With only one track available in any of the various Quick Race modes, you're forced to indulge in the Championship Mode in order to unlock the other 15 available. The same four flavours of racing are available, but this time with various punishments and rewards depending on how you fare. Failure in MicroMachines is almost a given to begin with, and to unlock more than a couple of tracks requires a serious amount of patience and no small amount of skill. With just four lives to last you the entire 16 race, four cup championship, there's very little chance to practise the next tracks before you're swiftly booted out. Whatever you do unlock will become available in the Quick Race mode, so you can (and will) go back to this mode in order to practise. After the fourth race, you're then deemed to have moved out of the Bronze Cup category and onto the Silver, before eventually working your way through Gold and - if you're lucky - Platinum.

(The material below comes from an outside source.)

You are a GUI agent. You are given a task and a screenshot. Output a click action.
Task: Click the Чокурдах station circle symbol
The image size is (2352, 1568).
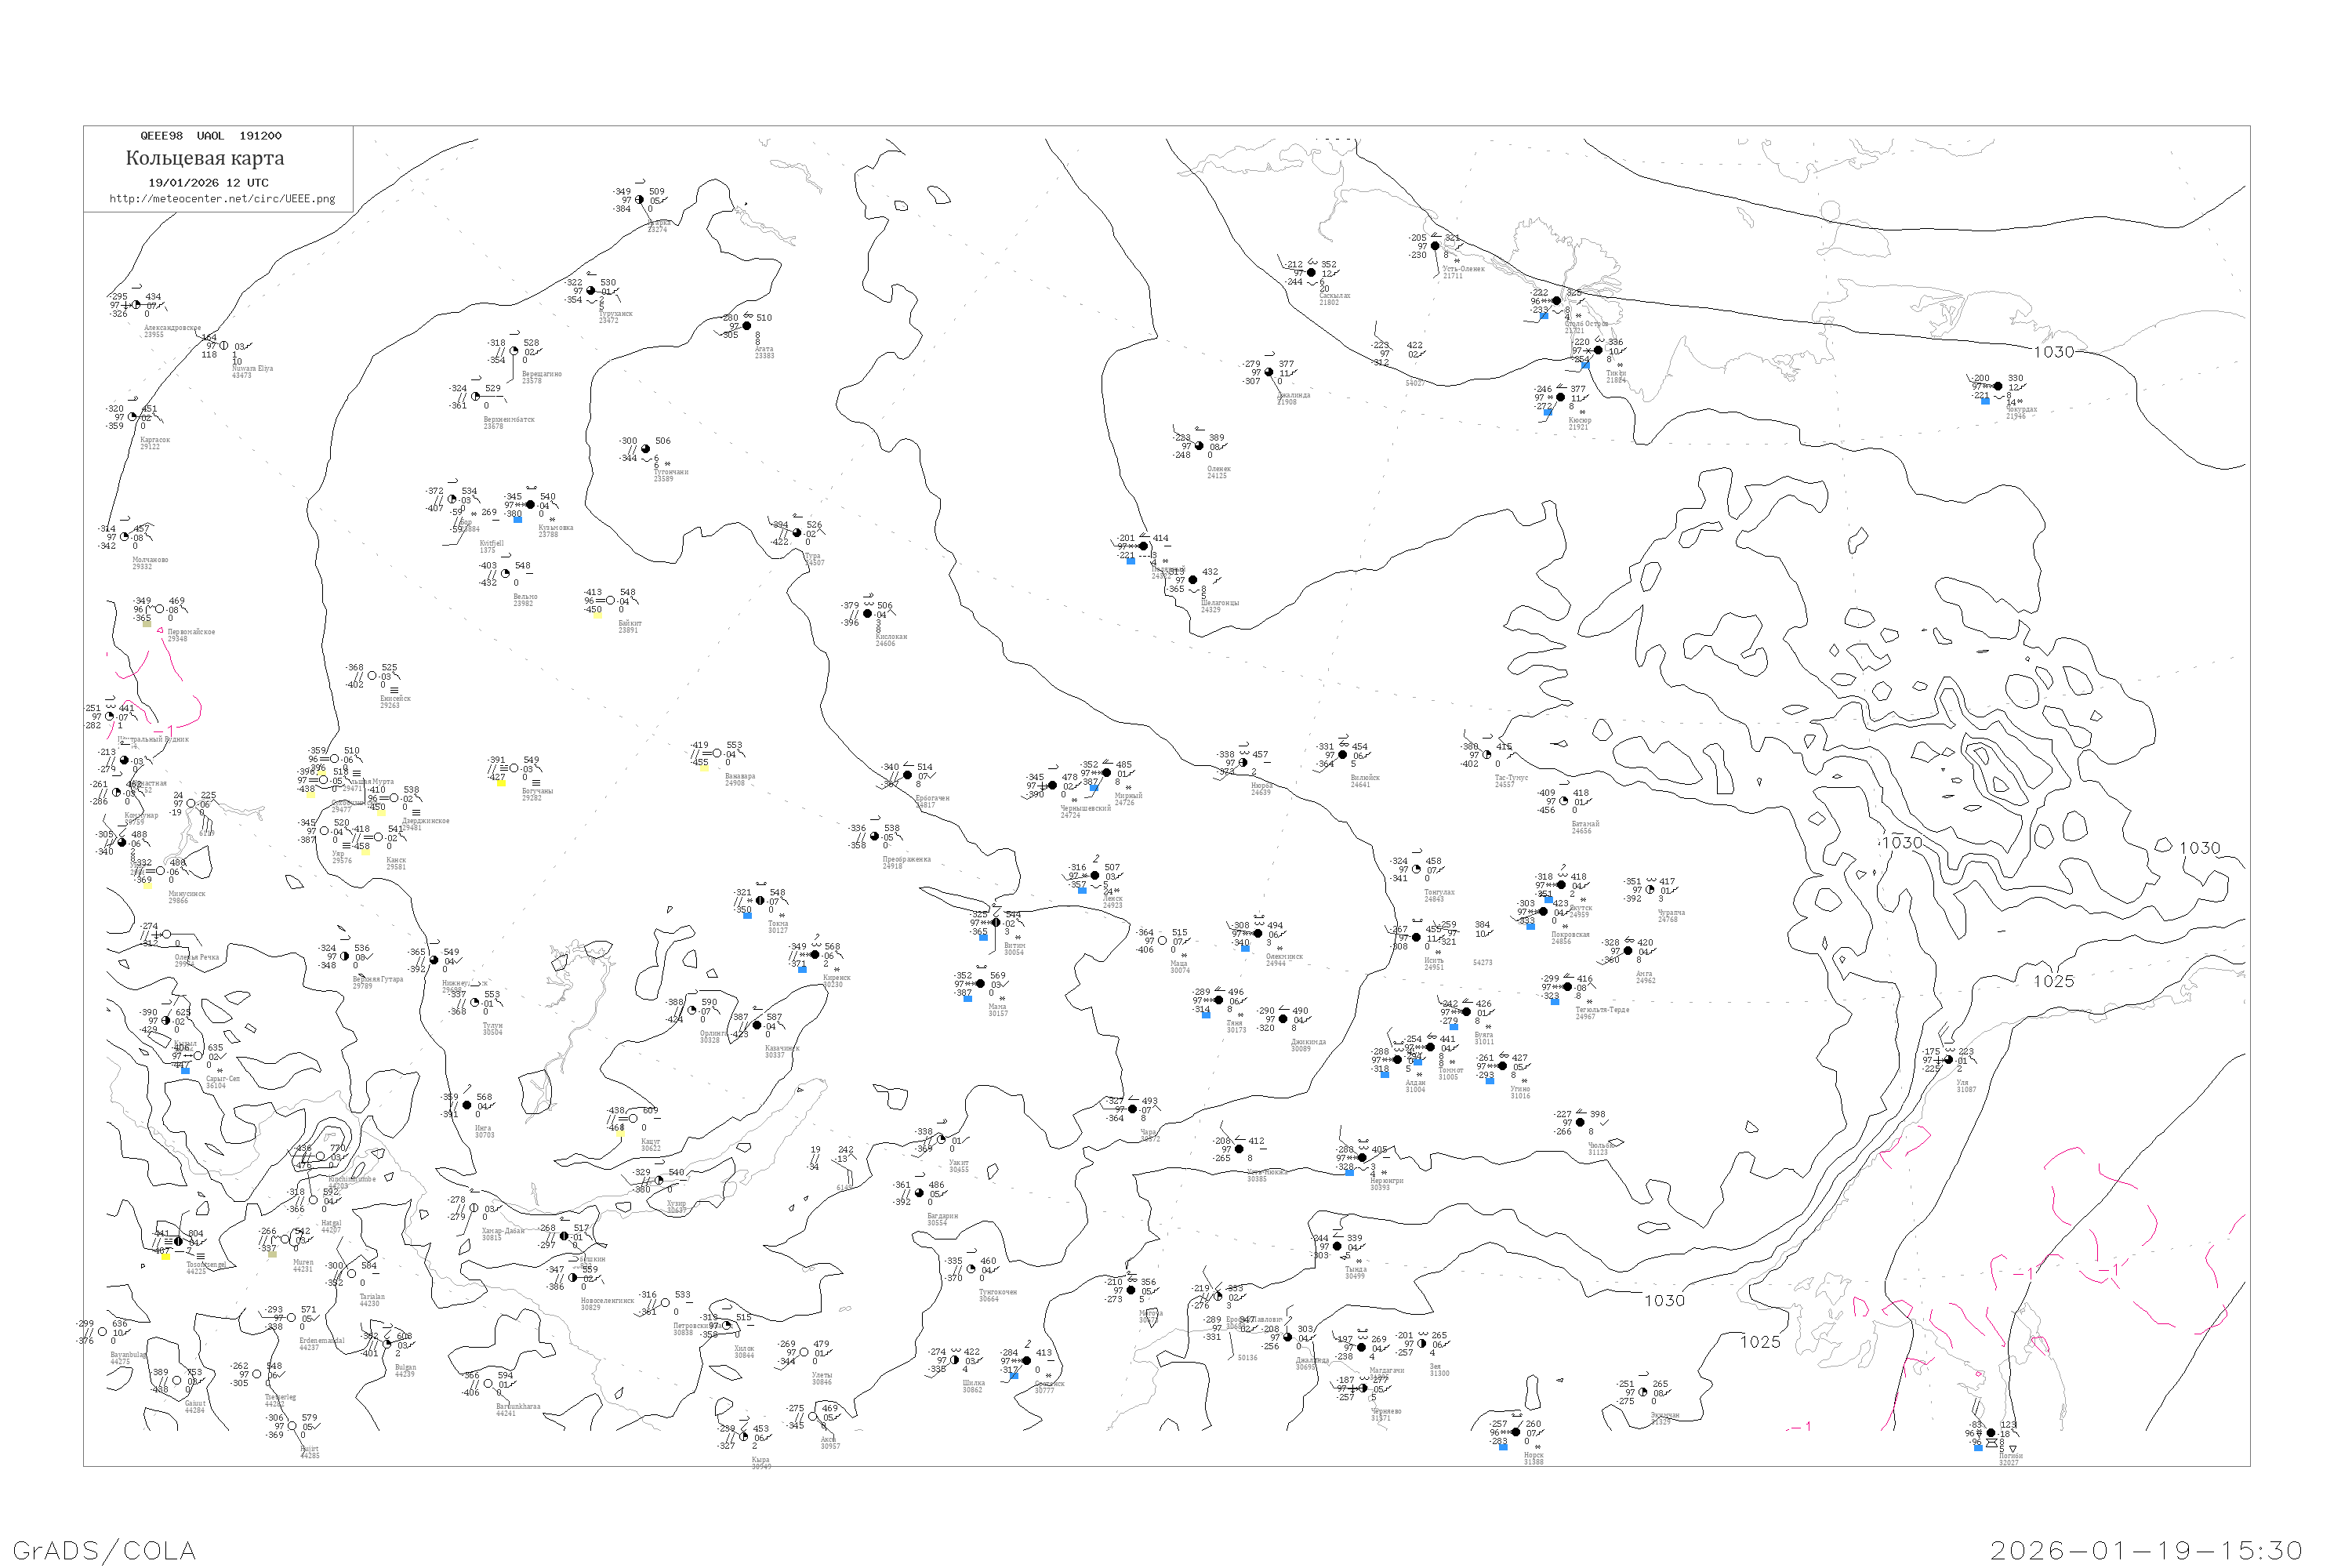(x=1998, y=386)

To begin with, you can't help but be tremendously impressed with MicroMachines, especially with the benefit of the really rather wonderful GBA SP [where's my GBA SP, Kristan? -Tom]. Everything just suits the handheld so well; the controls are slick and responsive, and the graphics are crisp, clear, colourful - and other words beginning with C. It's no lazy port, either, with 3D backgrounds that put to shame most other titles we've seen on the system. Developer Infinite Dreams has clearly put a lot of effort into the project and your early impressions are that this could be one of the machine's essential games.

Veterans of the series will also recall that destructive power-ups litter the track; such as the Fireball, Electric Shock or the Boxing Glove, which predictably allow you to fry your opponent or knock them off the track, thus giving you a few crucial seconds advantage. Letters lay on the track, which if picked up give you access to some temporary power-ups, such as improved steering, speed or grip. The cocksure driver can even bet the letters they have accumulated before the race in order to gain even more letters - failure, however, will not only lose you a life, but the currency too, so it's a risky business.

Hard, as in you'll play the same track 79 times in a row

It's around about this point that you find out that the game has been made prohibitively difficult to allow for any frivolous activities. Not only is it outrageously hard but, crime of crimes, it has a ridiculously restrictive password save system to rub sulphuric acid into the gaping wounds. Obviously the expense of a battery back-up system was deemed too costly, and your chances of enjoying the game disappear with this baffling decision. As a result, if you do make the fatal mistake of losing/forgetting the code given to you after the fourth race you will be forced to unlock everything all over again. Although the races are very short, often taking just over a minute, the CPU skill level is stupendously tough beyond the first few stages.

Through iron will and determination you might just get luck enough, but the margin for error is Rizla paper thin; make one tiny mistake (most likely a forced error caused by the cheating, Schumacher-esque CPU drivers) and you lose a life for daring not to finish first, and with just four lives at your disposal, it won't be long before you're desperately practising the problem tracks to get some kind of competitive advantage, but it's mostly in vain thanks to the inability of the developer to recognise that the CPU AI is way too hard. Believe it or not, there is no skill level modifier. Bizarre. If you can find cheats and have three other mates willing to buy this, then you've got yourself one of the GBA's finest multiplayer games, but as a single player game you're in for one hell of a rough ride.

How something as fundamental as a decent save game mechanic and a skill level modifier can be overlooked is beyond us, but they help ruin a superb game that would've otherwise been one of the machine's finest, most compulsive games. In the words of Richard Wilson, I don't believe it.